Ausgangslage

Das ehemalige Zwangsarbeiterlager ist, neben dem in Berlin-Schöneweide, eines der letzten baulichen Zeugnisse dieser Art aus der Zeit im Nationalsozialismus in ganz Deutschland. Auf dem Grundstück, des im Jahr 1942 geplanten und bis zum Jahr 1945 genutzte Lagers, sind acht der ursprünglich elf geplanten Baracken erhalten. Das Areal des ehemaligen Zwangsarbeiterlagers ist geprägt durch seine heute bestehende soziokulturelle Nutzung, insbesondere durch Handwerker/Innen und Künstler/Innen sowie der Kinder- u. Jugendfarm und einer Kindertagesstätte. 

Im Frühjahr 2014 wurde die Baracke 5 im Sinne des Erhalts dem Kommunalreferat der Landeshauptstadt München übertragen und die Münchner Gesellschaft für Stadterneuerung (MGS) seitens des Kulturreferates mit der Planung und Durchführung der Erhaltungsmaßnahmen beauftragt.

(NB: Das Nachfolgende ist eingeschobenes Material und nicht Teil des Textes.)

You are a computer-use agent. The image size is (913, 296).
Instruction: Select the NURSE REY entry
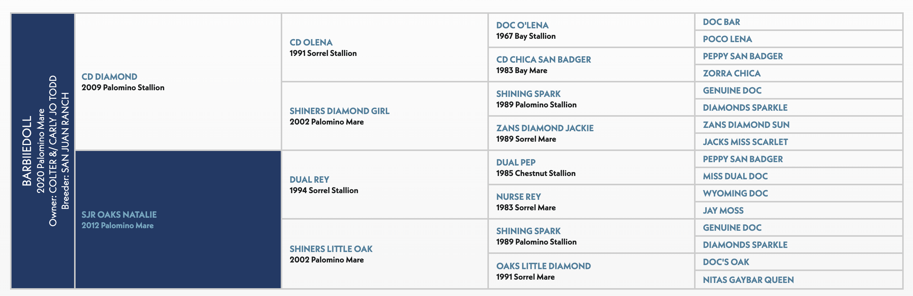pos(518,197)
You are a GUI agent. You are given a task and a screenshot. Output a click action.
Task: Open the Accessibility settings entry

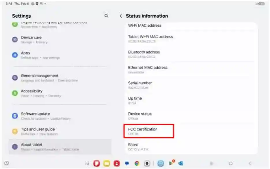[x=32, y=93]
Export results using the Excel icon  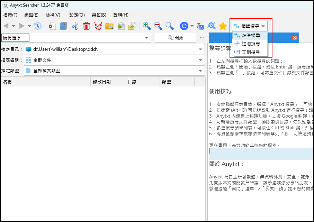tap(52, 26)
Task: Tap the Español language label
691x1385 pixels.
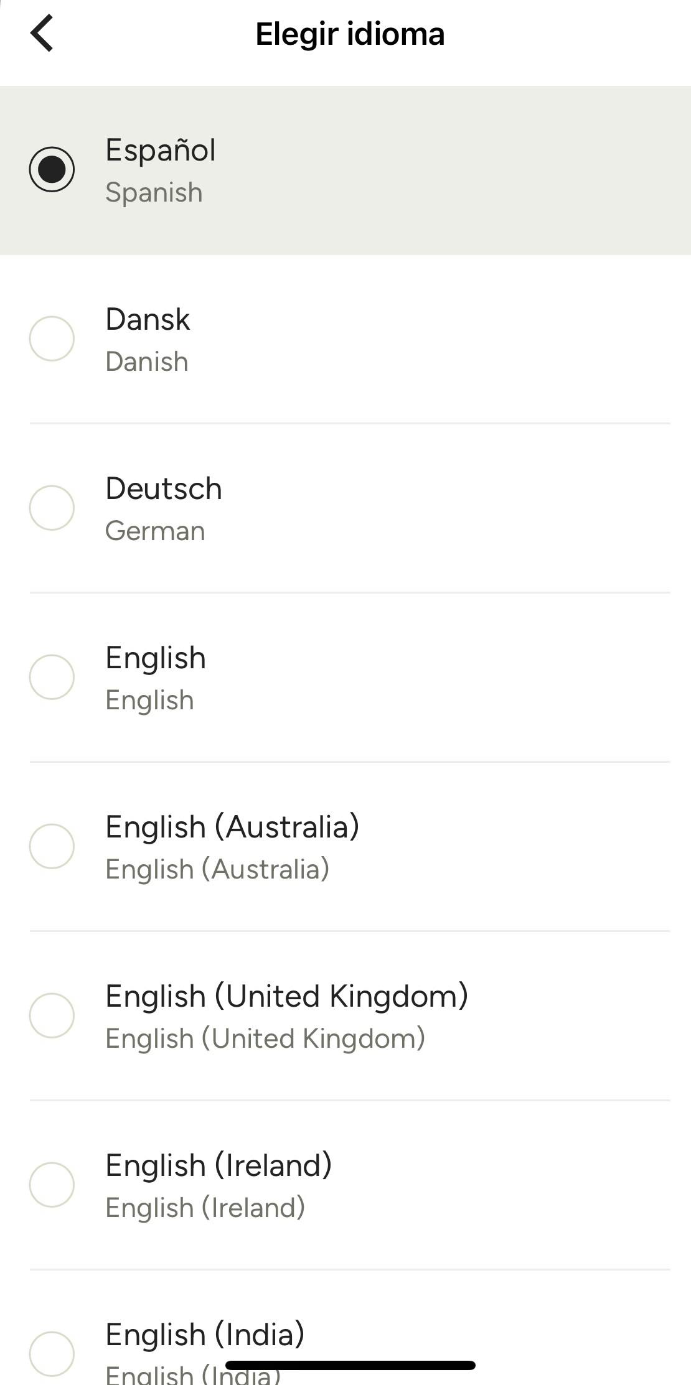Action: tap(161, 150)
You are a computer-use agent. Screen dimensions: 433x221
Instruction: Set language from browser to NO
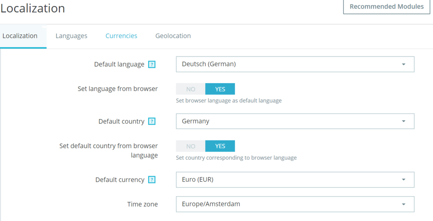(191, 89)
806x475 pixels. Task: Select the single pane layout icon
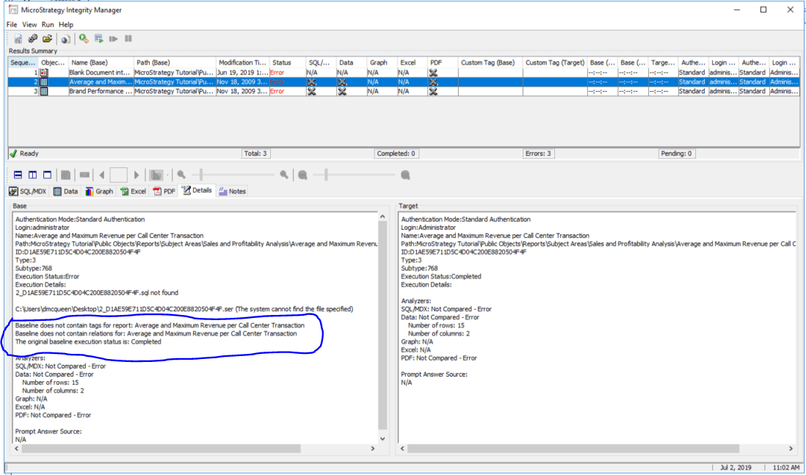click(x=47, y=175)
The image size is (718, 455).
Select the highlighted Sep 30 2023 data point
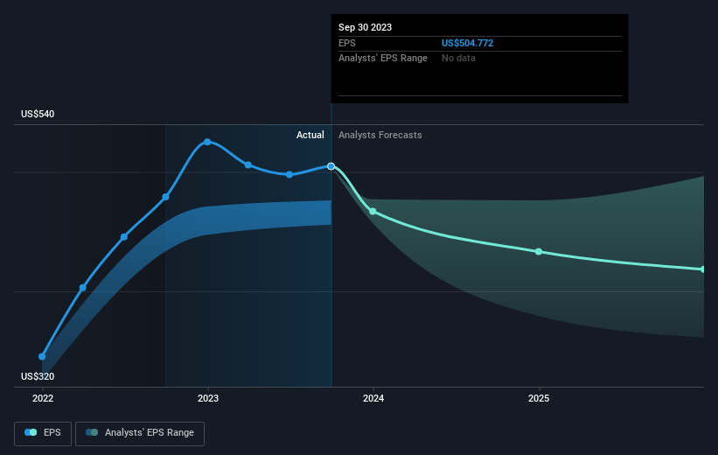click(x=331, y=166)
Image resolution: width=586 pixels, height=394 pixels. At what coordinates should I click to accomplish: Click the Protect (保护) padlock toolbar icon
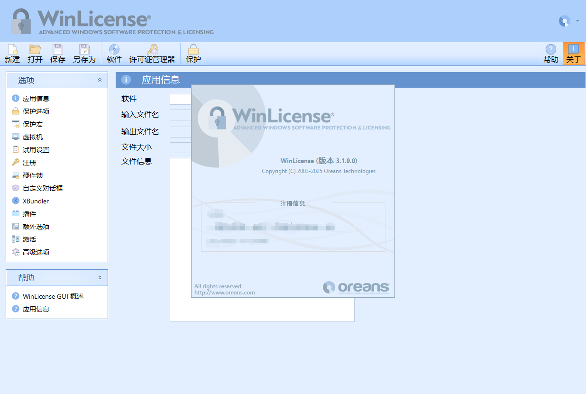point(193,54)
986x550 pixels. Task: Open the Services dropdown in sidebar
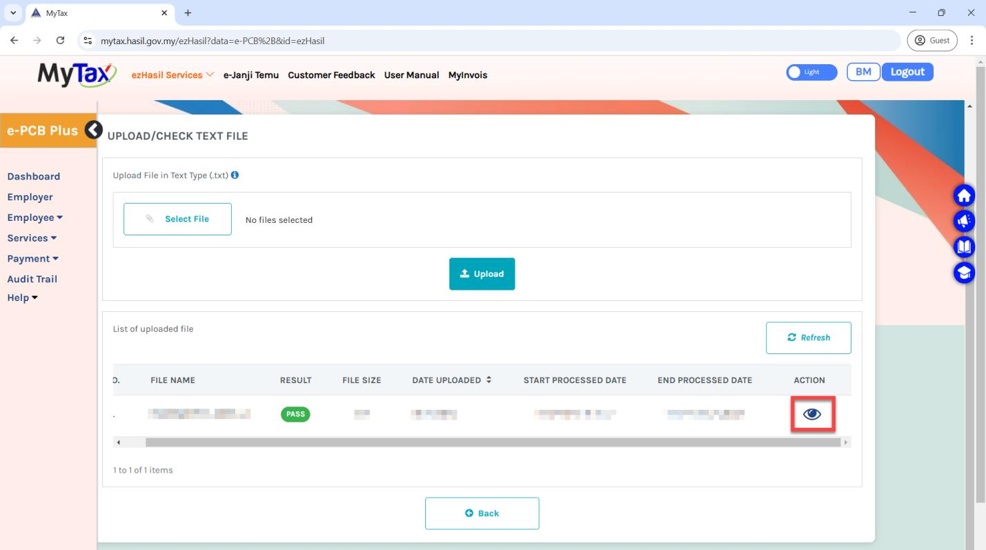pos(32,237)
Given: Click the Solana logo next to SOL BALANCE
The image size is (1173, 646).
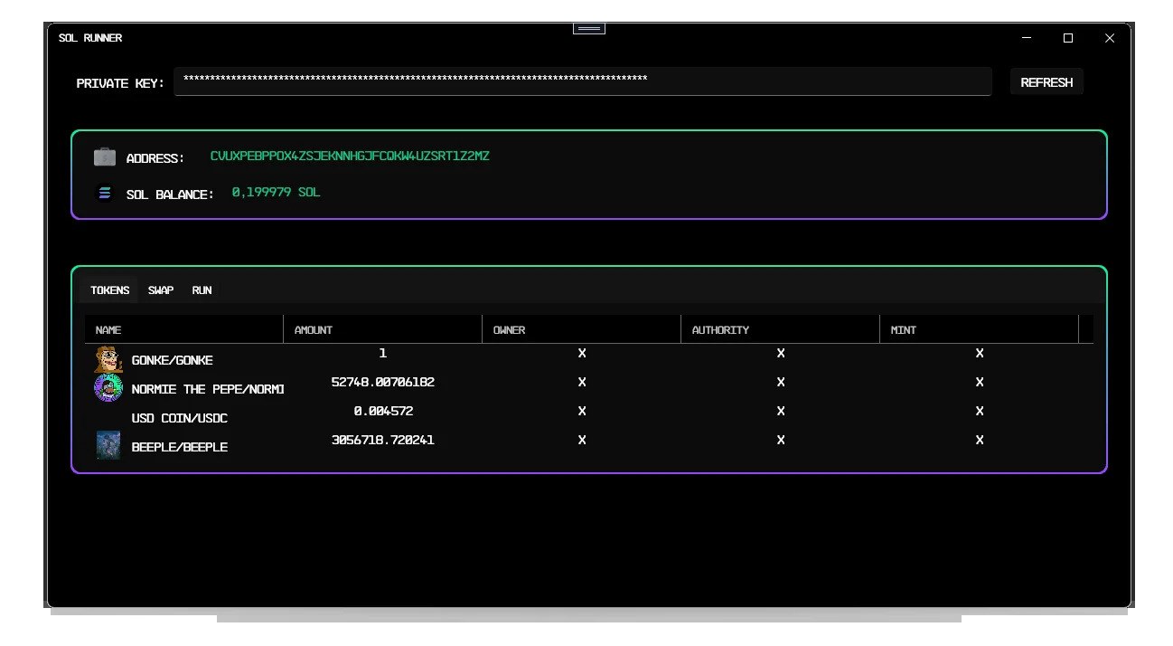Looking at the screenshot, I should pos(104,193).
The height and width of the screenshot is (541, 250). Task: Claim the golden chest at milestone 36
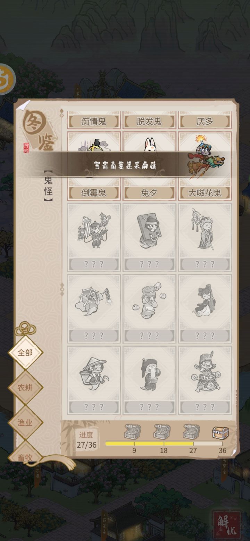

Im Herbst 2015 wurden die konservatorisch und statisch aufwändigen Maßnahmen abgeschlossen.

Ziele

Als Außenstelle des NS-Dokumentationszentrums soll hier ein Lern- und Erinnerungsort eingerichtet werden. Das gesamte Ensemble soll als geschichtlich bedeutender Ort erhalten und erfahrbar gemacht werden. Zu diesem Zweck ist ein bestandsorientiertes Konzept erarbeitet worden. Die heutige soziokulturelle Nutzungsvielfalt und die künftige Rolle des Ortes sollen bestmöglich in Verbindung gebracht werden. Eine Einbindung der Akteure in die Entwicklung des Areals ist angestrebt.

Umsetzung

In das Erscheinungsbild des Areals soll so wenig wie möglich, aber so viel wie unter denkmalschutzpflegerischen Gesichtspunkten notwendig, eingegriffen werden. Sowohl der bestandsorientierte Erhalt des Ensembles, als auch die Sichtbarmachung der bisherigen Zeitschichten ist ein besonderes Beispiel für einen lebendigen Umgang mit der Geschichte. Hier soll gezeigt werden, dass dort, wo einst ein totalitäres Regime seine menschenverachtende Macht ausübte, heute Kreativität und Lebensfreunde möglich sind.